[Dataset entries]
▽
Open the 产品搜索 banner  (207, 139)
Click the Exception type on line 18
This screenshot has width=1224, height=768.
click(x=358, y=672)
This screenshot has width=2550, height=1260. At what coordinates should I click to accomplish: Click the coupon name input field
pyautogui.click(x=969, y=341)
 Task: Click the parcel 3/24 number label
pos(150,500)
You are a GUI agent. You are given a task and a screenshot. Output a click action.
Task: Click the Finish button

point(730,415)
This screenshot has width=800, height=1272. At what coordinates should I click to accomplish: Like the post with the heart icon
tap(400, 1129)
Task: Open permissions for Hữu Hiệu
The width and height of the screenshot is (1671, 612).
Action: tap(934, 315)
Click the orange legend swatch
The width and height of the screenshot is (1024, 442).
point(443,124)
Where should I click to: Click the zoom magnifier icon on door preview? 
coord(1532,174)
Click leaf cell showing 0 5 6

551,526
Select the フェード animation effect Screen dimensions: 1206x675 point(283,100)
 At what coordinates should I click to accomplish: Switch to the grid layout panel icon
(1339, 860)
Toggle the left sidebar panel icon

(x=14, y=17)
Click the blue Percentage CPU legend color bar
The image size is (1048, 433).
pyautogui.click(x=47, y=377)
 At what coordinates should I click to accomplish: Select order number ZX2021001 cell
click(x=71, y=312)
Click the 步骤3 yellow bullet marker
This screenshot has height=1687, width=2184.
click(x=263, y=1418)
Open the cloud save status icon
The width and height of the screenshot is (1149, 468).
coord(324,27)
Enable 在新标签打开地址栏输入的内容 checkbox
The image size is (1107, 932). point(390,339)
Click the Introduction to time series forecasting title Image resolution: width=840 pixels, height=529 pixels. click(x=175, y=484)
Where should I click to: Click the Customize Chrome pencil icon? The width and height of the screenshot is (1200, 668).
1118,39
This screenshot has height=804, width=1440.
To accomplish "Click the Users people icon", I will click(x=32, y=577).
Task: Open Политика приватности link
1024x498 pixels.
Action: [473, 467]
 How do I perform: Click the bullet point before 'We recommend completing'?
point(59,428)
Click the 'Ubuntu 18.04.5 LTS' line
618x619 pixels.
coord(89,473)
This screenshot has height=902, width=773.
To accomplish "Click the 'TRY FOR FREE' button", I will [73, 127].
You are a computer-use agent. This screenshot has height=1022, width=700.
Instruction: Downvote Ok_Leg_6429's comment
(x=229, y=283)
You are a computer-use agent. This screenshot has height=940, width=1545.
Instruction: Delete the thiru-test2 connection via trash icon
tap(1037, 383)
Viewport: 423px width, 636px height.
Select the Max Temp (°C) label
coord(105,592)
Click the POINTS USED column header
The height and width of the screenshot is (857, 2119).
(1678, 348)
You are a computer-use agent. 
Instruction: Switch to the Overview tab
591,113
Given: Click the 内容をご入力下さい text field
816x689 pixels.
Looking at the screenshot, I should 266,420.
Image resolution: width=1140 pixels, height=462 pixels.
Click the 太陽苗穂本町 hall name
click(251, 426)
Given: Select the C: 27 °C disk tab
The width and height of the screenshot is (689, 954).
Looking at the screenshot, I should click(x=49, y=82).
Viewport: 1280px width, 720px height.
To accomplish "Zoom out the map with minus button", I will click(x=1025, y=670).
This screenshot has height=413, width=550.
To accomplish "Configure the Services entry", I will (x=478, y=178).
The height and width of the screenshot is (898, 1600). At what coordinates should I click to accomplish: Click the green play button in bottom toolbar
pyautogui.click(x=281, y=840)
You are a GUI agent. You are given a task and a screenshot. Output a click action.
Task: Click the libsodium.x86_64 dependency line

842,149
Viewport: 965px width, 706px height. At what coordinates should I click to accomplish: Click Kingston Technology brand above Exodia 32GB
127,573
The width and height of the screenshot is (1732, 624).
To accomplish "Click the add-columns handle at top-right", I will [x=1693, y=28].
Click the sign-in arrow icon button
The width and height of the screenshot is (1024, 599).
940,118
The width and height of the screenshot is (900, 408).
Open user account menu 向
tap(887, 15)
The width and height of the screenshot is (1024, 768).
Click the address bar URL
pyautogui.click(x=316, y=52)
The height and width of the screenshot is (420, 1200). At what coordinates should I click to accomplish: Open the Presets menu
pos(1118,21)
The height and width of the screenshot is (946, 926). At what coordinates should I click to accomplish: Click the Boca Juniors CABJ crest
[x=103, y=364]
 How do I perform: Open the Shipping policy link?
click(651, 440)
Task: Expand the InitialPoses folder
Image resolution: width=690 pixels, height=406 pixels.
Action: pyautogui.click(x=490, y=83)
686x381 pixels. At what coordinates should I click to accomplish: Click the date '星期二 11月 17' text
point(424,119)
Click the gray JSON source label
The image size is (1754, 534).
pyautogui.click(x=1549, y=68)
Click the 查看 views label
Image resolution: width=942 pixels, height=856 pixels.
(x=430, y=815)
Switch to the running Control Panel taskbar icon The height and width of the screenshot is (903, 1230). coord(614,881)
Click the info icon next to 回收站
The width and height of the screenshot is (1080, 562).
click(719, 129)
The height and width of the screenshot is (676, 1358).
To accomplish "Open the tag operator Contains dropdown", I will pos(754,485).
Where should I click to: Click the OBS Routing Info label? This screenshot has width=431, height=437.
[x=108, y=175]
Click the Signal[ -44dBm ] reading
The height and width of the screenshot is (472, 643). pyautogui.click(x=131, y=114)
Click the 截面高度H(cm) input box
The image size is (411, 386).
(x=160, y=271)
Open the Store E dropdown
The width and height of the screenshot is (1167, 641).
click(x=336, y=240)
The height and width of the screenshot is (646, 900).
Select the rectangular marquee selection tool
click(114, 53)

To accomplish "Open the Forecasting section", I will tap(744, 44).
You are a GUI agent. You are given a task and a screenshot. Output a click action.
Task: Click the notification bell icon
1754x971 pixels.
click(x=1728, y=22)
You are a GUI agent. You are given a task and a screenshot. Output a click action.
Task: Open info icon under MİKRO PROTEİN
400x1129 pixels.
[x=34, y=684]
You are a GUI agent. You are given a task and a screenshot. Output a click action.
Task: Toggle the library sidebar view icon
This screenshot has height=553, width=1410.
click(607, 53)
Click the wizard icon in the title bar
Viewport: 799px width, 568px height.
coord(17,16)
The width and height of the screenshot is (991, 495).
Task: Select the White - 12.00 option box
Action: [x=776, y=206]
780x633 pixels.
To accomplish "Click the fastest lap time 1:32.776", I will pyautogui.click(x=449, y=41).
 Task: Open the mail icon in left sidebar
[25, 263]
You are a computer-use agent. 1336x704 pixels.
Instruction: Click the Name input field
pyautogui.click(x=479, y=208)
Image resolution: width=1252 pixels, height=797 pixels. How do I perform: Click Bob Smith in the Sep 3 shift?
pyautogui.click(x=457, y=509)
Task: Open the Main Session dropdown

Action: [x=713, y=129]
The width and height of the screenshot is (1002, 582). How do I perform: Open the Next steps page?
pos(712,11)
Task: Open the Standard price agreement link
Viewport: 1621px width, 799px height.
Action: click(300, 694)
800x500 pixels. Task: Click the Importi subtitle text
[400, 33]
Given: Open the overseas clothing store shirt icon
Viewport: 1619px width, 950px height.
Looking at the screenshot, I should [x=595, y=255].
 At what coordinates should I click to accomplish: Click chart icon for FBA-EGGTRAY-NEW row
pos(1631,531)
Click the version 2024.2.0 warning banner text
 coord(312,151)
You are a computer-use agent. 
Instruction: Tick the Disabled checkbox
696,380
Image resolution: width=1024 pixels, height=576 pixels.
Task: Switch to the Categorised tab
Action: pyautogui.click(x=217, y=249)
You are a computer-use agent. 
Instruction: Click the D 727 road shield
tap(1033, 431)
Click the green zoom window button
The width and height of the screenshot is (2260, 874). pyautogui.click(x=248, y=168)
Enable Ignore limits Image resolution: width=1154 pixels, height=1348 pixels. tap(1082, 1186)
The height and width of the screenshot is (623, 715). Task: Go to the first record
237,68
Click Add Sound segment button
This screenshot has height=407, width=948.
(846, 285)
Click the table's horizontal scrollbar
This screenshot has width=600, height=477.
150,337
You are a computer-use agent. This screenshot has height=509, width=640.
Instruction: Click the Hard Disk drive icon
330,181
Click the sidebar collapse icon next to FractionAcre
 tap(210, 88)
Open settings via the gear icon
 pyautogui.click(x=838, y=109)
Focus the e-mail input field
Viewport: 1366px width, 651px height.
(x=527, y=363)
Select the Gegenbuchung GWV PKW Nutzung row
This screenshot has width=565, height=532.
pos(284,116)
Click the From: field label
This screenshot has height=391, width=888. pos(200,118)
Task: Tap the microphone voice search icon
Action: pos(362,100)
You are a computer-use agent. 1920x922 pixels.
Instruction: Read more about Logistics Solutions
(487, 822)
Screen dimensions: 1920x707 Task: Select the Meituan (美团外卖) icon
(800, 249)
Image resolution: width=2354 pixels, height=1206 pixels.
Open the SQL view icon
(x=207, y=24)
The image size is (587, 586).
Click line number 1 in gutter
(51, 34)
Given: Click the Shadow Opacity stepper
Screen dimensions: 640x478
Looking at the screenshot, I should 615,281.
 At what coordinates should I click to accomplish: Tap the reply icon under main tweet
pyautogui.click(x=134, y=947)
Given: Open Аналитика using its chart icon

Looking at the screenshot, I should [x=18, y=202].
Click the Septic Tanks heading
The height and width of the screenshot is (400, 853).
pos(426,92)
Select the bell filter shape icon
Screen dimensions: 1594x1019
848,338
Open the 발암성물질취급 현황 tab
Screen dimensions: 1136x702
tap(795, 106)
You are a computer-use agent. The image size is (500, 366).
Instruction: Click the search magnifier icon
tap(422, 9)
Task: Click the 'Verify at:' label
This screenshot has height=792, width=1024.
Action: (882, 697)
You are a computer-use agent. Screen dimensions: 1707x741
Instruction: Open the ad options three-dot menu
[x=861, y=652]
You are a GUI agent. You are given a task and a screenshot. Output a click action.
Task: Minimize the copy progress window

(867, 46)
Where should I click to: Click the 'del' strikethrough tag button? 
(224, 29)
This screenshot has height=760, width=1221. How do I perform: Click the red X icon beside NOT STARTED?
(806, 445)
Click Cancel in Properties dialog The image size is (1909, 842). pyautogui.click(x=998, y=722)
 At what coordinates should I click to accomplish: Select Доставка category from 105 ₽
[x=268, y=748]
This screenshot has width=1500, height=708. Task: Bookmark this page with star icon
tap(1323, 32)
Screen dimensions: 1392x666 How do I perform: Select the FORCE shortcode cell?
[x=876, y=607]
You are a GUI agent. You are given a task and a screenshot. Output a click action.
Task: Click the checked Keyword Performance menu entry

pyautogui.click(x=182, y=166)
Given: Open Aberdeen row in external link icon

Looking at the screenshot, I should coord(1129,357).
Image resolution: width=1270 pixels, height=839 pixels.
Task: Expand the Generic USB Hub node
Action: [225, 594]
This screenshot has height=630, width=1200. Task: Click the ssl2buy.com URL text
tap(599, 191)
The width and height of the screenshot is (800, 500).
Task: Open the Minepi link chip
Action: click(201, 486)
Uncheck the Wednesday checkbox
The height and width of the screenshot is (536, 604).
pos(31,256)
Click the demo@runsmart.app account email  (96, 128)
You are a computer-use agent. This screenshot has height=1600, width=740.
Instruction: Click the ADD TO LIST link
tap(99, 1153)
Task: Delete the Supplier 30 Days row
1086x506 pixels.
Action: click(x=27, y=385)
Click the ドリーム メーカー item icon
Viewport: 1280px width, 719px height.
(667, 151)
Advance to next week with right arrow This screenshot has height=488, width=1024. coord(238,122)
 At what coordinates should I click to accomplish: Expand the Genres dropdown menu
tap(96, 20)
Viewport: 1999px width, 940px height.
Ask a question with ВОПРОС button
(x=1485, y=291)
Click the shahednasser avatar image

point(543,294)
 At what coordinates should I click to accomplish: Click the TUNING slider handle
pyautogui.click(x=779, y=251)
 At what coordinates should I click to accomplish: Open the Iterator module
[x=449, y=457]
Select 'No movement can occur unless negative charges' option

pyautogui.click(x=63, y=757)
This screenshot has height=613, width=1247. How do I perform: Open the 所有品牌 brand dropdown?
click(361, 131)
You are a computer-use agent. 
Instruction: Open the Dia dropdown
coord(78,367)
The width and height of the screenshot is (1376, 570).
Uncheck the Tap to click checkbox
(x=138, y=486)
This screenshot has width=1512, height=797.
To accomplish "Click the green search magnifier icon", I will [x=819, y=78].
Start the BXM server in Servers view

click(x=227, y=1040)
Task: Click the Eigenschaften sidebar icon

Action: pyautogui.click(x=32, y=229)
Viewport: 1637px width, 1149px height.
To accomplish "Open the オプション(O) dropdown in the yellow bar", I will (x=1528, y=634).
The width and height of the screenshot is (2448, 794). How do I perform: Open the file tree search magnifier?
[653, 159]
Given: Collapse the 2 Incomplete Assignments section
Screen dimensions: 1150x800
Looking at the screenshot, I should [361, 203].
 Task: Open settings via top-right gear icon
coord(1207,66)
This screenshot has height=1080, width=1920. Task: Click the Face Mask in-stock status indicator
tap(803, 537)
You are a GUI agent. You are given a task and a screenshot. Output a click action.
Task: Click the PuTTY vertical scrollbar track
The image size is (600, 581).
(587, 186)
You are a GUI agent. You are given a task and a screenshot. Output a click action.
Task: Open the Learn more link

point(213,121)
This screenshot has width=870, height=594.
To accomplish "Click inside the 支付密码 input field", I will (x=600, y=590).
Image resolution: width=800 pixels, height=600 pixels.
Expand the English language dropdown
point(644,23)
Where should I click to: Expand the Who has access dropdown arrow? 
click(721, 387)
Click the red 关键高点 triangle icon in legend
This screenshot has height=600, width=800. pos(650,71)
△
Working from the records above, write out verbatim only the lines from the line containing "816x689 pixels." through the line containing "The width and height of the screenshot is (1732, 624).".

816x689 pixels.
Looking at the screenshot, I should 266,420.
Image resolution: width=1140 pixels, height=462 pixels.
Click the 太陽苗穂本町 hall name
click(251, 426)
Given: Select the C: 27 °C disk tab
The width and height of the screenshot is (689, 954).
Looking at the screenshot, I should click(x=49, y=82).
Viewport: 1280px width, 720px height.
To accomplish "Zoom out the map with minus button", I will click(x=1025, y=670).
This screenshot has height=413, width=550.
To accomplish "Configure the Services entry", I will (x=478, y=178).
The height and width of the screenshot is (898, 1600). At what coordinates should I click to accomplish: Click the green play button in bottom toolbar
pyautogui.click(x=281, y=840)
You are a GUI agent. You are given a task and a screenshot. Output a click action.
Task: Click the libsodium.x86_64 dependency line

842,149
Viewport: 965px width, 706px height. At what coordinates should I click to accomplish: Click Kingston Technology brand above Exodia 32GB
127,573
The width and height of the screenshot is (1732, 624).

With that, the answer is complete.